For Russia, the fact that Ukrainian drones are blowing up its air defense systems which were designed specifically to shoot them down is confounding. This startling success of Ukraine’s drones can be attributed to multiple factors, such as Ukrainian electronic warfare capabilities, smart drone tactics and Russia’s perplexing decision to withhold most of its air force from the fighting in Ukraine.
For China, recent simulations have shown that drone swarms may be key to defending Taiwan against a Chinese invasion – provided that any such conflict stays within non-nuclear bounds.
Drone swarms could be deployed together with stealthy manned platforms such as the F-35 and F-22 to hit Chinese missile batteries, flood enemy radar scopes with multiple targets and force them to waste limited missiles and ammunition on expendable decoys before manned systems or missile strikes are launched.
While currently no missile defense system can defend against hypersonic weapons, it may still be possible to defend against them. Current midcourse-intercept missile defenses can’t defend against hypersonic glide vehicles, as they fly at a lower altitude and atmosphere than traditional ballistic missiles.
Existing space and terrestrial radars may also have difficulty tracking lower-altitude maneuverable gliders. However, since hypersonic weapons are slower than an intercontinental ballistic missile (ICBM) during their terminal phase, meaning it might be possible to intercept them during that stage of flight.
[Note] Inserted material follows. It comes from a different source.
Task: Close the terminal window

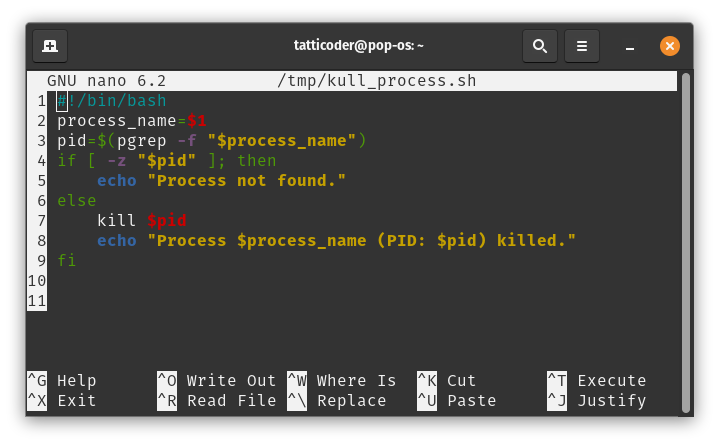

As such, future missile defense concepts may emphasize terminal, narrow area defense rather than global or regional coverage. While global and regional interceptor-based defense systems won’t become obsolete overnight, they may be complemented by numerous directed-energy point defense weapons such as lasers that can shoot down missile volleys, drones, and hypersonics in their terminal flight stage.
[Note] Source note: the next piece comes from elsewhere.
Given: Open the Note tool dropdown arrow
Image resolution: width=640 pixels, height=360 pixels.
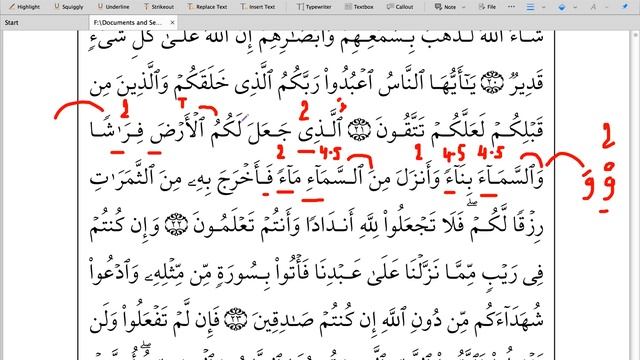Looking at the screenshot, I should pyautogui.click(x=463, y=7).
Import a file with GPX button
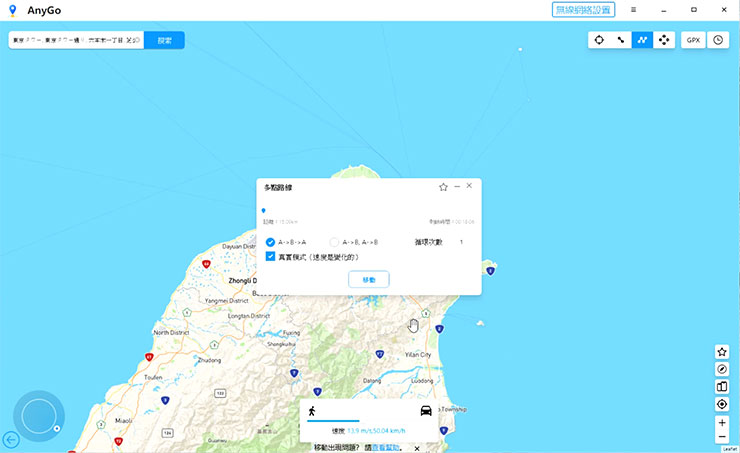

The US, Israel, Russia and China have all developed prototype laser weapons that can perform such roles. However, laser weapons pose their own technical challenges, such as huge power consumption, high initial costs and relatively bulky equipment that limits maneuverability.
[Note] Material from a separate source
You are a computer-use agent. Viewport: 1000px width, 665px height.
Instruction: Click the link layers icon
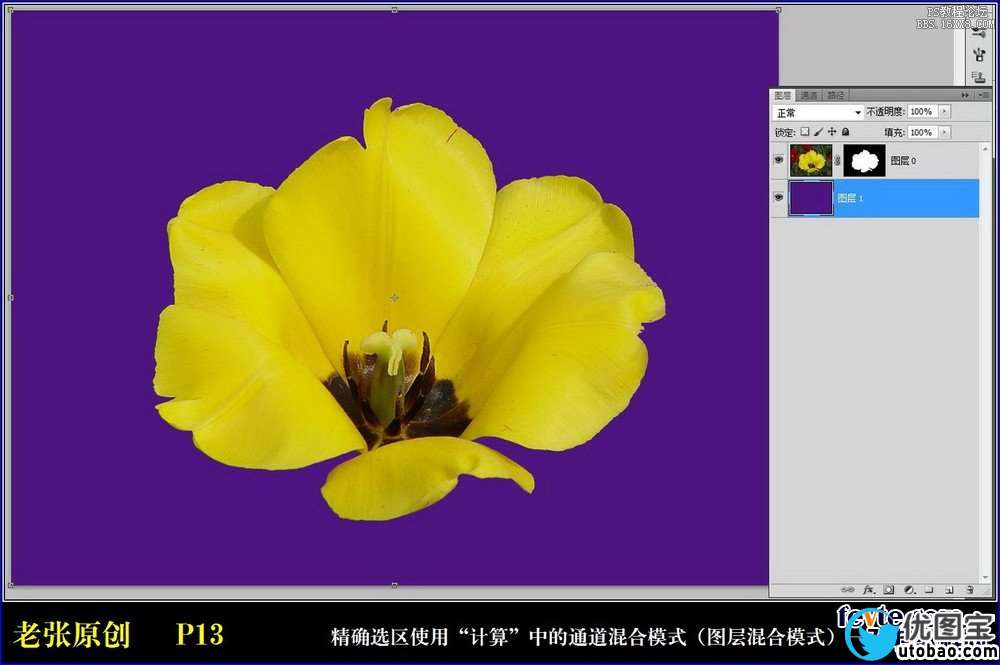(849, 590)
While missiles destroy their targets instantaneously on impact, a laser must be focused on a target for a few seconds to destroy it, which may not be desirable for targets moving at thousands of kilometers per second.
Still, advances in laser technology including more efficient and compact power sources, artificial intelligence-assisted beam modulation and further miniaturization of key components are making the idea of low-cost, numerous and dispersed laser-based missile defenses an emerging reality.
In the long term, as envisaged by Reagan’s SDI, space-based directed-energy weapons will be the best defense against ballistic missiles in both boost and mid-course phases. This will not make terminal phase missile defense and defense against hypersonics obsolete. It will, however, be capable of nullifying a substantial portion of the 10,000 or so nuclear ballistic missiles now in service – over 90% of which are owned and operated by the US and Russia.